僕は、妻であるアシュレイとヴァレリア、そして二人の息子、レオとフェリクスと一緒に、その賑わいの中心にいた。平和だなあ。僕の作った国で、僕の民が、こうして笑っている。それだけで、胸がいっぱいになる。
(ノクシアちゃんにも、この光景、見せてあげたかったな)
さすがにお腹が大きく、人混みは危ないということで、彼女は城で安静にしていた。少し寂しそうだったけれど、「妾の分まで、楽しんでくるのじゃ」と、笑顔で僕たちを送り出してくれたのだ。
祭りが一番の盛り上がりを見せ、広場の中央で大きな焚き火が焚かれようとしていた、その時だった。人混みをかき分けるようにして、一人の城の兵士が、血相を変えて僕の元へと駆け込んできた。

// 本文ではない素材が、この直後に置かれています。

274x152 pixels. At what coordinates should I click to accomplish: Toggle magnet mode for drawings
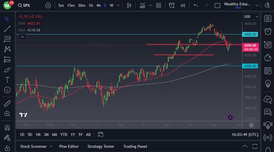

「ラ、ライル国王陛下! ノクシア様が……! ノクシア様のご容態が!」
その一言で、僕の心臓は大きく跳ね上がった。僕とヴァレリアたちは、祭りの喧騒を後に、急いで城へと引き返す。
城の一室の前は、静かな緊張感に包まれていた。
今回は、僕も少しだけ落ち着いていた。父親になるのは、これで三度目だ。僕が慌てても、何の役にも立たないことを、僕はもう知っている。
部屋の中では、アシュレイが経験者として、侍女たちに的確な指示を飛ばしているはずだ。ヴァレリアは、何も言わずに、部屋の扉の前で、まるで近衛兵のように、静かに佇んでいた。

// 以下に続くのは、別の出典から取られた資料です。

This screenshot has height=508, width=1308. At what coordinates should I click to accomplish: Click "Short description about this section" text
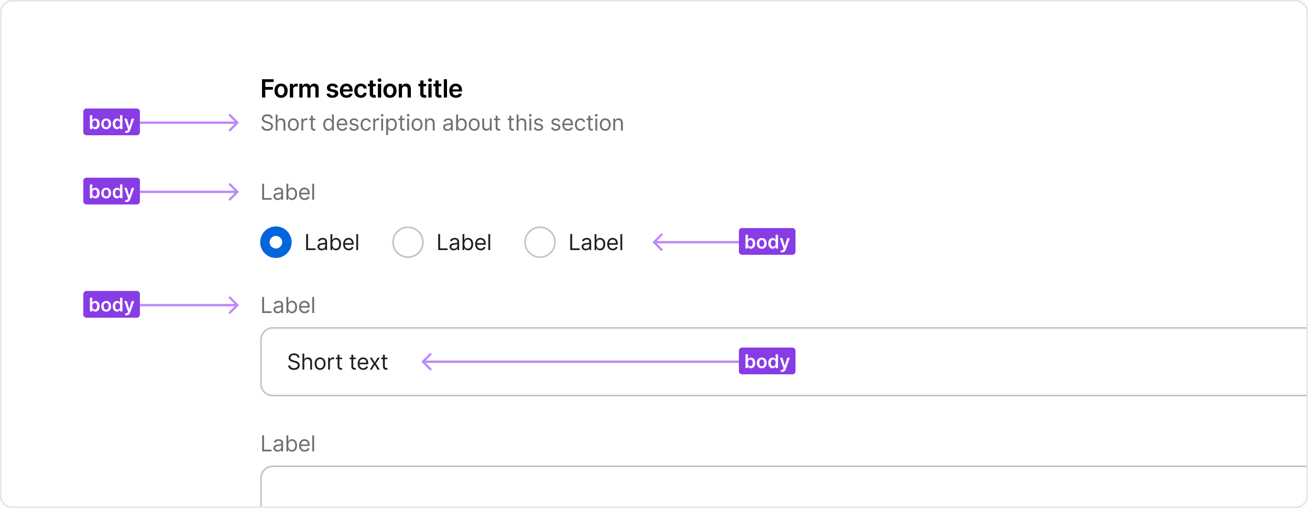point(442,123)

やがて、部屋の中から、長く、そしてか細い、ノクシアちゃんの苦しそうな声が聞こえてくる。僕は、ただ、彼女の無事を祈ることしかできない。
どれほどの時間が、過ぎただろうか。
西の空が、夏至の最後の光を放ち、茜色に染まる。そして、広場から、祭りの始まりを告げる、大きな歓声が上がった。
それと、まったく同じタイミングで。
部屋の中から、全ての不安を吹き飛ばすような、力強い赤子の産声が、高らかに響き渡った。
「オギャー! オギャー!」
扉が開き、侍女が涙ながらに告げた。
「おめでとうございます、陛下! お元気な、お元気な、お姫様でございます!」
僕は、安堵に膝から崩れ落ちそうになるのをこらえ、部屋の中へと入った。
ベッドの上では、汗だくで、疲れ果ててはいるが、見たこともないほど晴れやかで、恍惚とした表情のノクシアちゃんが、小さな、小さな赤ん坊を抱いていた。
「ライル……見て。妾と、お主の子じゃ……」
僕がその子を受け取ると、腕の中で、小さな命がくすぐったそうに身じろぎした。母親譲りの、美しい銀色の髪。そして、僕に似た、穏やかな寝顔。女の子だった。僕の、初めての、娘。
「名前……考えておるのじゃ」
ノクシアちゃんは、窓の外で燃え盛る、夏至祭の焚き火の光を見つめながら、静かに、しかしはっきりと言った。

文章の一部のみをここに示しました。